Twelve drive RAID-60 gives you 48TB, and the ability to withstand the failure of two drives (perhaps even four drives failing).
...and with SAS system, there is noway you can expand the existing RAID.
That's funny, because yesterday I added two drives to a RAID-60 set - it not only expanded the array, but it did it online while the system was in use. You should look into better SAS controllers.
This afternoon (often multi-TB online reconfiguration operations take a while) my logged in users noticed that there was a lot more free space on the work drive. Completely online - no reboots, no dismounts, no logouts.
One minute, the drive shows 100GB free. A few minutes later, the same command shows 2.5TB free. It just works.
So whether RAID5 or 6 check the volume
it would be lot less headache if you will
We're definitely on the same page here.
A huge percentage of "RAID failure" events are "the humans didn't notice that one drive had failed, and lost the array when the second drive failed".
My controllers perform a background full volume scan (read and verify every data and parity chunk) every 72 to 168 hours. Not only that, but they also continuously monitor S.M.A.R.T. data and if a drive enters "failure predicted" mode the controller will:
- copy the "soon to fail" drive to a hot spare
- Note that this is not a "rebuild" -- it's a simple sequential copy of the suspect drive to the hot spare. If there's an error on a chunk, then that one chunk will be rebuilt (if necessary) from the other drives, and the sequential copy proceeds.
- put the hot spare into the array as a full member, removing the suspect drive
- put the suspect drive on the "unusable" list
- send an email requesting service, with serial numbers, failure codes, slot numbers, etc
I forward the email to HP, and a new drive arrives in a day or two. I have the tech remove the drive with the yellow light and insert the new drive. Back to fully redundant and spared service (actually, at no point in the process was redundancy lost).
Depending on the array, either the event is over - or the controller will copy the data from the "hot spare" to the newly inserted drive.
- If the array is homogeneous, then it's over.
- A global hot spare can be used for any failing drive - so a 1.2 TB spinner might be used to replace a failing 200GB SSD. You'd want that array to revert to the new 200GB SSD and put the 1.2 TB spinner back as hot spare.

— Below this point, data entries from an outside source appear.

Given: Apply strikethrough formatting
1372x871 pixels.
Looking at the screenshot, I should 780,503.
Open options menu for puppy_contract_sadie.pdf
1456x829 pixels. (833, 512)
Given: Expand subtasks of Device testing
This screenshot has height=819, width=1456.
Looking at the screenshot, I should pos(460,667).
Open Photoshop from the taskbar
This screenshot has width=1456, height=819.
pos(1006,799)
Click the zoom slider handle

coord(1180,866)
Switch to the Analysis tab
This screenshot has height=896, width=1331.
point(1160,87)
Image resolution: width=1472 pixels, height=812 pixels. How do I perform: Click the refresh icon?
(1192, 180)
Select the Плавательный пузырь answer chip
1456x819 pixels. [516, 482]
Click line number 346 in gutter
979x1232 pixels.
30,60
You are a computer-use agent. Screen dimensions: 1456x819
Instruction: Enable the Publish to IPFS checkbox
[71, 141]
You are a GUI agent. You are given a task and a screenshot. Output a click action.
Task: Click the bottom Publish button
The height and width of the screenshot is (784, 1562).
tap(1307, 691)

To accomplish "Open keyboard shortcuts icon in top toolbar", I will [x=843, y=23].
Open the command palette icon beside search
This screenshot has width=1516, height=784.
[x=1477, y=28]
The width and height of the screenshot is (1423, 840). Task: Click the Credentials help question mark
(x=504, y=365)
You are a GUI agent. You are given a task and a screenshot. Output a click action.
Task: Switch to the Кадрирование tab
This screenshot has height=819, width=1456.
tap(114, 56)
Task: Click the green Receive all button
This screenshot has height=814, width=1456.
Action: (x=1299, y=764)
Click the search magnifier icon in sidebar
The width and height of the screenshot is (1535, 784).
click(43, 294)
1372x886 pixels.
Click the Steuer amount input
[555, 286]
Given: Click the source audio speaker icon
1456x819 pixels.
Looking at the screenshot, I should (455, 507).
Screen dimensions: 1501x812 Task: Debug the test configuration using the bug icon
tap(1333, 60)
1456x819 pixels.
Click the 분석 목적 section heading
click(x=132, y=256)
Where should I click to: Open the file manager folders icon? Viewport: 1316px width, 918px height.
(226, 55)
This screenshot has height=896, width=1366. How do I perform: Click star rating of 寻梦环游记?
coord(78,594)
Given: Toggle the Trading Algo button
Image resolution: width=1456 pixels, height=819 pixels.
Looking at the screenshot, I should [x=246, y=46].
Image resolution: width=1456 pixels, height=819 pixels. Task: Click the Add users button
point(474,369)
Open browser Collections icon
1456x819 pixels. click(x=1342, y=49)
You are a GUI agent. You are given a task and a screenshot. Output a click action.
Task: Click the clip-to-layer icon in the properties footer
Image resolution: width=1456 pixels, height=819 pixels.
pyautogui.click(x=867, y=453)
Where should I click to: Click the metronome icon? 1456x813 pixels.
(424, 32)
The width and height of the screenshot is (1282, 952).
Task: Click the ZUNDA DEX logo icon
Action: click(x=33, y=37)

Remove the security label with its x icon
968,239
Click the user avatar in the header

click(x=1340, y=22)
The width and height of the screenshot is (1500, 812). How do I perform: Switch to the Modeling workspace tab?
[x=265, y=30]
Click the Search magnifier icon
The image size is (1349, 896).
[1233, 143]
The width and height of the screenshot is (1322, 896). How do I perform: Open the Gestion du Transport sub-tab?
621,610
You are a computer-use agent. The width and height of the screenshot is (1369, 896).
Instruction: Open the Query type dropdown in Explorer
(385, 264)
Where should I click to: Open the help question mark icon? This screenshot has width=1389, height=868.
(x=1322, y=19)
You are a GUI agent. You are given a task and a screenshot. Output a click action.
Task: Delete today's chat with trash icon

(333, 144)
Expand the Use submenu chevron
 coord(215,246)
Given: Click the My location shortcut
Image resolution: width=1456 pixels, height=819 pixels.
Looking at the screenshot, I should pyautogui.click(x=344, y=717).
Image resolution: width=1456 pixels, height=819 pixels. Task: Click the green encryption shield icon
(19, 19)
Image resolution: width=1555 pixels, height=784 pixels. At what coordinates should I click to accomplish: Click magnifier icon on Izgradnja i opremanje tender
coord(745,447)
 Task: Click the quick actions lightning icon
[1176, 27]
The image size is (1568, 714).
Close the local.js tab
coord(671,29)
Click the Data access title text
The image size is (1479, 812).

- Some setups have different bandwidth subscription models, in which case you might want to restore the original topology. (I have a number of controllers where the first 24 drives have direct SAS channels (6/12 Gbps per disk, 144/288 Gbps aggregate), and the next 175 drives share a 4 lane daisy chain with 24/48Gbps. If you've put an array in the first group for performance, you probably don't want it using a disk on the daisy chain.)